At the risk of giving away all my secrets, I want to recommend James Burke's book, Connections. It's based on this brilliant TV show he did for the BBC in the 1970's, about the history of invention. Some of you may be familiar with it.
The great thing about this series of videos, and even more so about the book, is that he doesn't take a historian's view of the sequence of events. Instead, he follows a roundabout, storyteller's route, drawing lines between this person over here having this idea and that person over there taking one aspect of that invention and running with it - in a completely different direction. There is a long and wonderful discussion of navigation and lodestones, another section discusses Guericke's work with vacuums and how this led to research into the composition of air, and eventually the investigation of light passing through gases, and thus on to the cathode ray and television.
The book draws connections between vacuums and weather, atomic energy and the Norman Conquest, ploughs and gunpowder. It discusses, among other things, water clocks, Gutenberg's printing press, Vaucanson's automated duck, and the Jacquard loom (which I plan to discuss sometime soon, so don't read the book - okay?). Clockwork, the evolution of the telescope, and the timber crisis fromt the sixteenth-century glass industry: it's all in there. In fact there are things here (and images too) that you never heard of, that will just blow you away.
Life in a silver-mining town, late 1500s - including those who are underground
I cannot recommend this book (and the video series) highly enough. The main advantage of the book is that you can leave it somewhere in your house that you frequently go to sit or lay quietly (near the toilet or the bed, for example) and it will keep you awake at night as you peruse the amazing ideas and connections laid out in it, like a particularly well-designed maze.
5 comments:
Oh, I used to LOVE Connections when I was growing up. I had nearly forgotten about it.
Thank you for the reminder.
I grew up on Connections, and greet any rerunning of an episode on PBS with unabridled glee. At one point, there was a computer game based on the concept of the show 'hosted' by Mr. Burke himself. It was a wonderful waste of a weekend's worth of time. Thanks for the reminder and the book recommendation!

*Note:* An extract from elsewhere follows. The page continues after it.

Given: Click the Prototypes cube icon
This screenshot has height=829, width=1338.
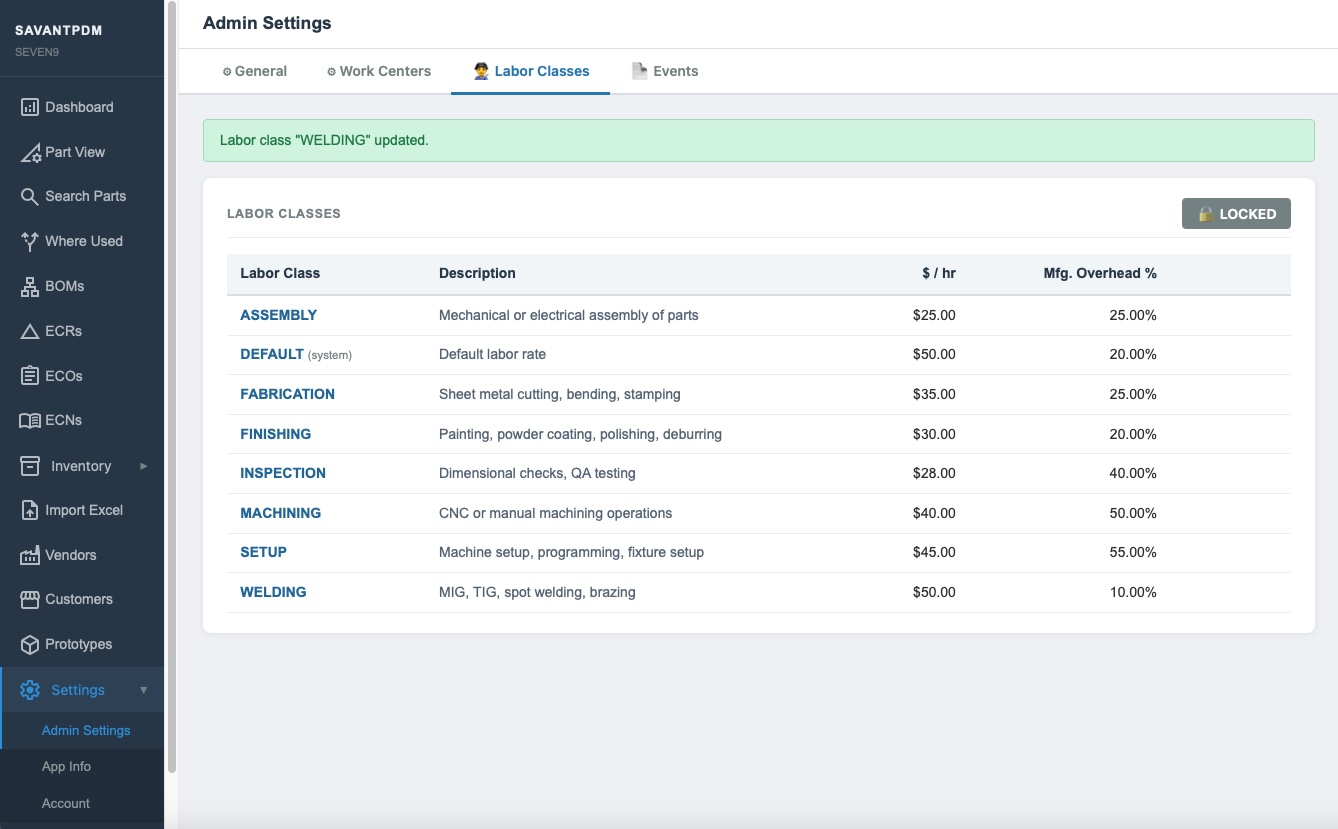Looking at the screenshot, I should coord(30,645).
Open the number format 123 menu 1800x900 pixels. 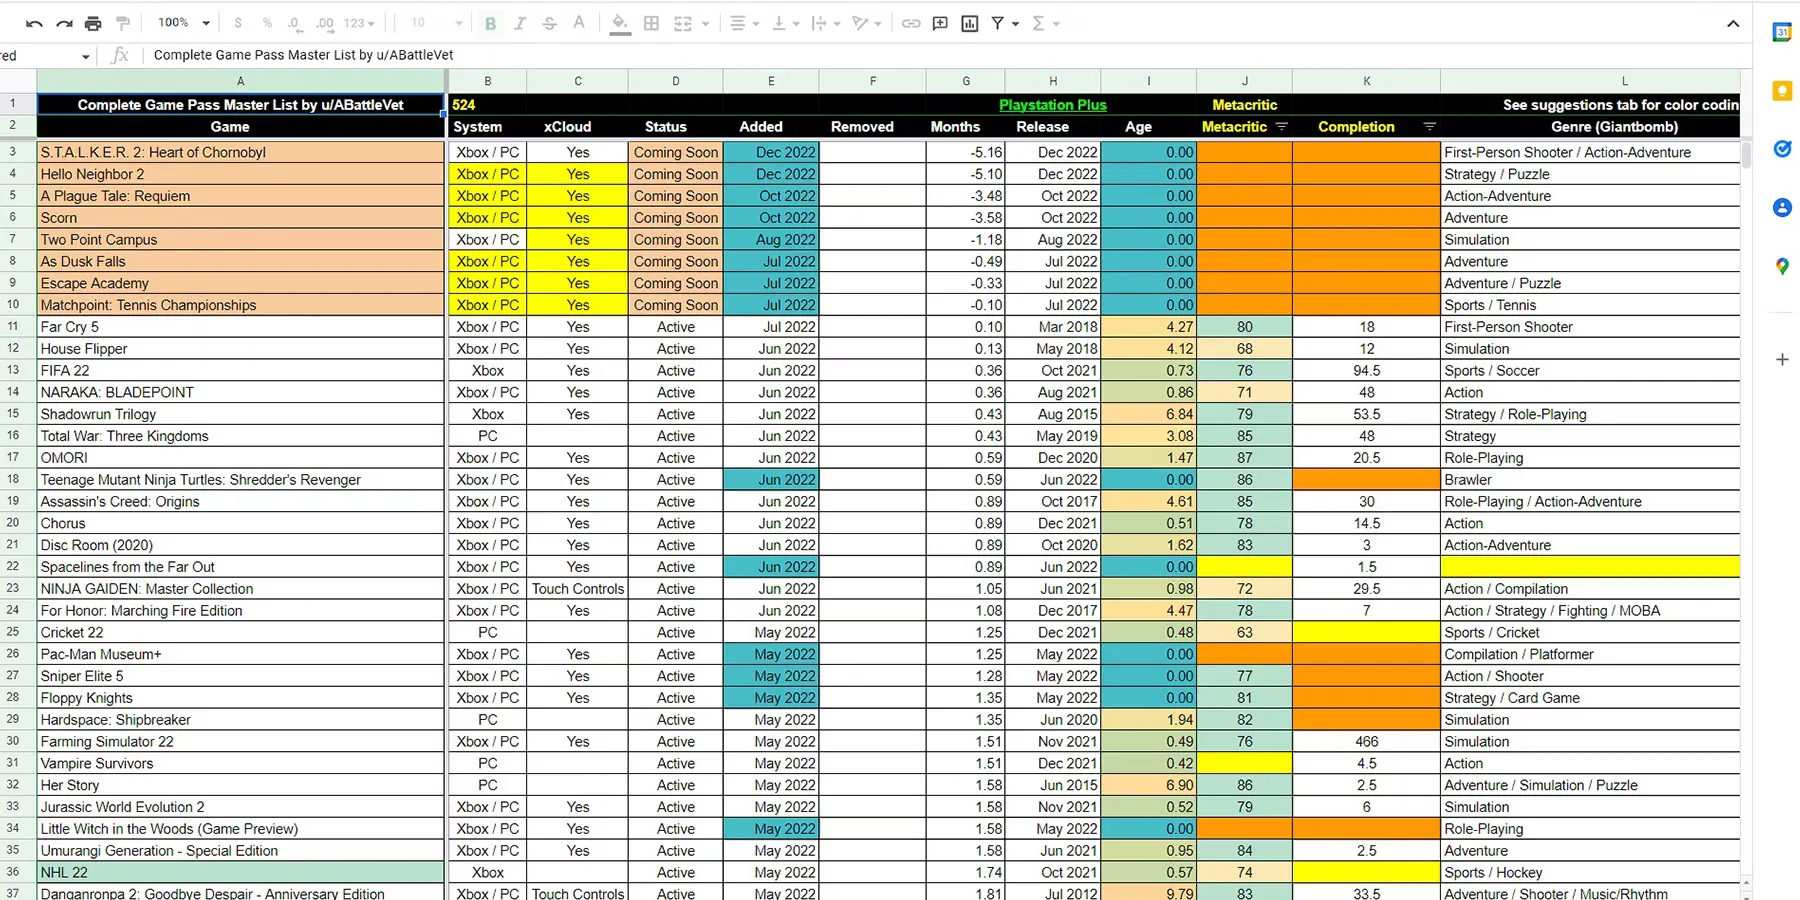coord(359,23)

I think I have to get this for my father now...he's an engineer and is always tinkering with something mechanical...and of course, he's so hard to buy gifts for! Thanks for the reccomendation - Joy
James Burke and his Connections convinced me to get an advanced degree in history of technology. I'm, of course, not doing history or technology for a living now, but what a wonderful thing Burke turned me on to.
-- Ed
I am so glad I found your blog, Heather! Very very interesting!